Written Evidence Submitted by the Association of Medical Research Charities
The Association of Medical Research Charities (AMRC) is a membership organisation of the leading medical and health charities funding research in the UK. We represent around 150 medical research charities including the Wellcome Trust, Cancer Research UK and the British Heart Foundation as well as smaller charities who invest in rare diseases and specific areas of unmet need. In 2020, out of a total charitable investment of £2.9 billion by AMRC members, £1.7 billion went towards research in the UK. We are pleased to be able to contribute to the Committee’s deliberations on this topic.
The importance of research integrity
Research integrity is important to ensure confidence and trust in the methods and the findings of the research. It relates both to the scientific integrity of research undertaken and to the professional integrity of researchers. Where integrity of either one is questioned, this can cause the research outcomes to be questioned and the value of scientific expertise to be undermined.
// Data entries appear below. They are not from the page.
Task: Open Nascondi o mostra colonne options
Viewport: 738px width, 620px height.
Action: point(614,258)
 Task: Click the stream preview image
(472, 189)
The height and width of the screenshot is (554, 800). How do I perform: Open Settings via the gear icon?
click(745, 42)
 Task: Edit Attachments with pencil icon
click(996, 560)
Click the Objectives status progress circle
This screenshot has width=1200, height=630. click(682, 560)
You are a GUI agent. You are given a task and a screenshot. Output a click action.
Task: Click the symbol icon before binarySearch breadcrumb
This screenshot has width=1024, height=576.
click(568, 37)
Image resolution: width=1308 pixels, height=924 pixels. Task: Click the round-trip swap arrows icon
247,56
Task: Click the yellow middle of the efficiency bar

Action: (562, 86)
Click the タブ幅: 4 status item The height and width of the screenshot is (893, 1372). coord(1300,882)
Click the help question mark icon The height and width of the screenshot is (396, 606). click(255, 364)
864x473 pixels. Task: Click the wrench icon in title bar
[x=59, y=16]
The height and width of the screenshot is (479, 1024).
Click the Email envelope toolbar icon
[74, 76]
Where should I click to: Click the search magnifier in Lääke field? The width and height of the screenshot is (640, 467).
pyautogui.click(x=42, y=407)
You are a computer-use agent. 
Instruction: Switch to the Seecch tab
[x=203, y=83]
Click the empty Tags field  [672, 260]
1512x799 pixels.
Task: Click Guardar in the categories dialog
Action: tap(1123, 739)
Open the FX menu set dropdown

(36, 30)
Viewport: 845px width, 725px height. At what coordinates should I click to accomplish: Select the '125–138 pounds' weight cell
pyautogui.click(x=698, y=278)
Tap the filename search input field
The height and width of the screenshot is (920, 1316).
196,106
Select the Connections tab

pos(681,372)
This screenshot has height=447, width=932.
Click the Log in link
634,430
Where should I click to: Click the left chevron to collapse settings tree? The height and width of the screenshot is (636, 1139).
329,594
Poor reproducibility threatens the reputation of biomedical science and the public’s trust in its findings, and particular in medicine, confidence in the use of treatments.
A few incidents which gain significant publicity can destroy trust and trust is very difficult to rebuild. For example, the fraudulent claim that the MMR (measles, mumps and rubella) vaccine causes autism received a lot of publicity through mainstream media and gained traction across the Internet and has had a long-term impact on vaccination rates. When discussing irreproducibility in research, we should distinguish between deliberate fabrication or falsification of data which is rare, and unsatisfactory research practices that can compromise research integrity.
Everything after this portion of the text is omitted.